En revanche, la démonstration demande d’y aller dossier par dossier, de cerner clairement les intérêts du Québec, de se coller le plus possible aux consensus qui existent au sein de notre nation. Ensuite, et rien qu’ensuite, on peut faire valoir aux Québécois que le gouvernement fédéral n’est pas le leur, qu’il ne travaille pas toujours dans le sens de leurs intérêts. C’est l’approche que nous préconisions lorsque nous étions députés et c’est encore celle qui est la plus prometteuse pour réaliser notre projet collectif : l’indépendance du Québec.
Cette approche a fait ses preuves. Depuis le référendum de 1995, il n’y a qu’un moment où l’appui à l’indépendance a été majoritaire. C’était en 2004, en plein scandale des commandites. Le Bloc québécois, qui était au coeur de cette crise du fédéralisme, n’a pas répété « indépendance, indépendance » du matin au soir. Au contraire, il a préféré s’adresser à ceux et celles qui n’étaient pas convaincus pour leur faire valoir qu’ils ne peuvent compter que sur eux-mêmes, que le gouvernement fédéral, tous partis confondus, n’est pas le leur.
Un mauvais moment
La crise qui secoue le Bloc québécois arrive à un bien mauvais moment. Le Québec est faible actuellement. Faible à Québec, où le gouvernement Couillard veut éviter tout conflit avec son grand frère canadien. Faible à Ottawa, où les conflits internes au Bloc, que l’intransigeance de Martine Ouellet n’a fait qu’exacerber, affaiblissent le Québec tout entier. Quand on ne tire pas fort, il est d’autant plus important de viser juste. Sous Martine Ouellet, le Bloc n’arrivait plus à le faire. Nous comprenons tout à fait le départ des sept députés.
Le Canada, on le connaît bien. Pour un parti pancanadien, le vrai terrain de jeu électoral se trouve à Toronto et dans sa banlieue. Le Québec n’est qu’une arrière-cour dont il ne se souciera que s’il y est forcé. Un député québécois dans un tel parti, peu importe sa bonne volonté, n’y peut rien.
Le plus récent exemple en date : le pipeline Énergie Est. Tout le Québec était contre. Les députés québécois du NPD, nous en sommes convaincus, s’y opposaient tous. Et pourtant, écartelés entre les intérêts du Québec et ceux du gouvernement NPD albertain, ils se sont tus. Quant aux députés libéraux et conservateurs du Québec, n’en parlons même pas.
Seuls les dix députés du Bloc ont porté la voix du Québec parce qu’eux seuls avaient la liberté de le faire. Eux seuls ne craignaient pas d’exposer que les intérêts du Québec et ceux du Canada étaient aux antipodes dans ce dossier parce qu’eux seuls étaient des indépendantistes assumés.
Par son côté clivant, Martine Ouellet affaiblit la voix du Québec à Ottawa au moment même où il a besoin d’une voix forte. Elle divise les souverainistes au moment où ils ont besoin de s’unir. Elle doit partir.

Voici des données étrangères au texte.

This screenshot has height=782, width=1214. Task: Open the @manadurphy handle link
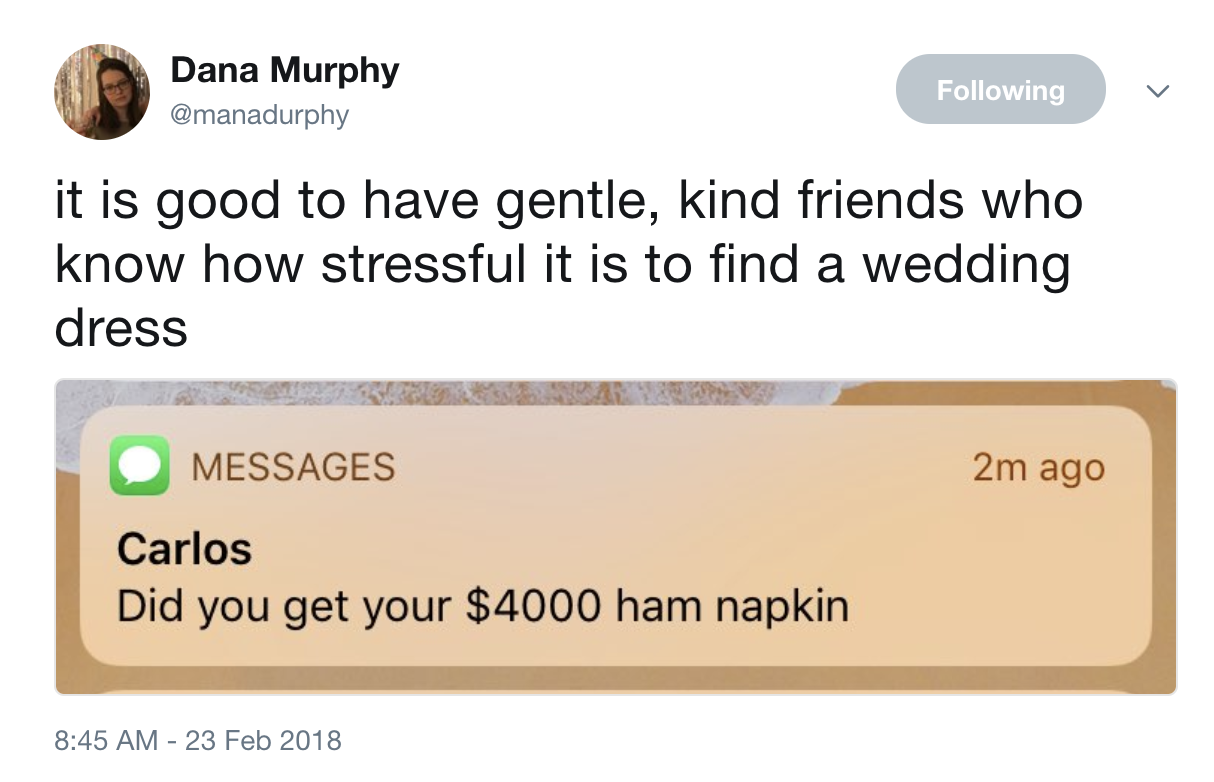click(259, 115)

Pour la suite, nous espérons que les dommages qu’elle a causés à ce remarquable véhicule qu’est le Bloc québécois ne sont pas irréparables. Ce n’est qu’après son départ qu’on pourra évaluer les dégâts. Mais une chose est certaine : le Québec a besoin d’une voix forte à Ottawa que seule une formation québécoise et souverainiste peut lui apporter.

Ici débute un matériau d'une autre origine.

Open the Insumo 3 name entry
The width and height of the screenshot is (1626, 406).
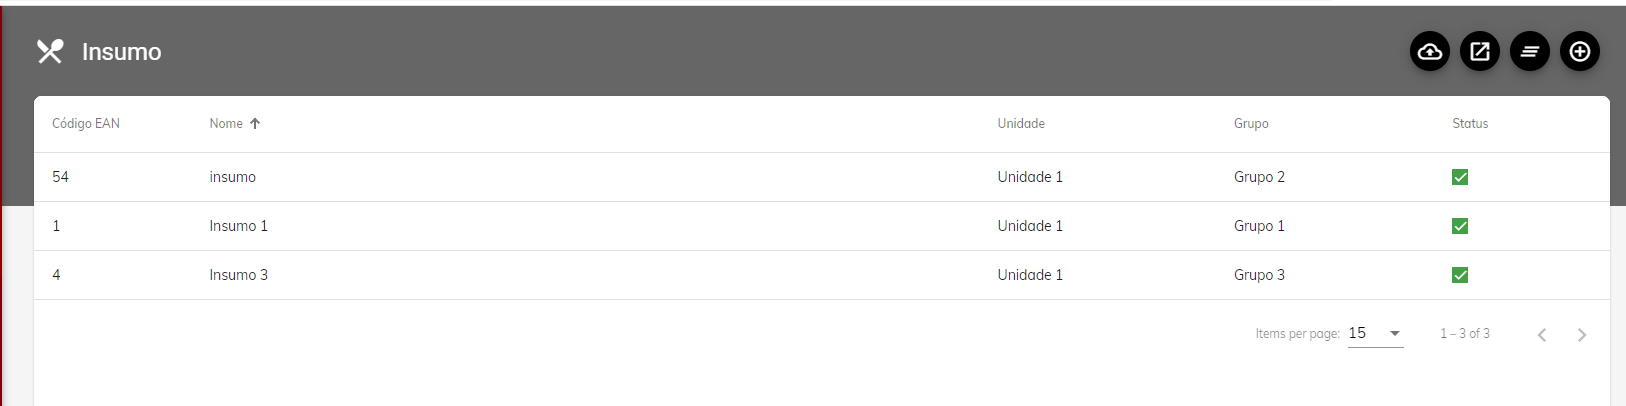point(238,275)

* La lettre est aussi signée par : Guy André ; Claude Bachand ; Vivian Barbot ; Josée Beaudin ; Bernard Bigras ; France Bonsant ; Robert Bouchard ; Paule Brunelle ; Claude DeBellefeuille ; Nicole Demers ; Johanne Deschamps ; Luc Desnoyers ; Odina Desrochers ; Jean Dorion ; Christiane Gagnon ; Roger Gaudet ; Monique Guay ; Claude Guimond ; Marc Lemay ; Yves Lessard et Richard Nadeau.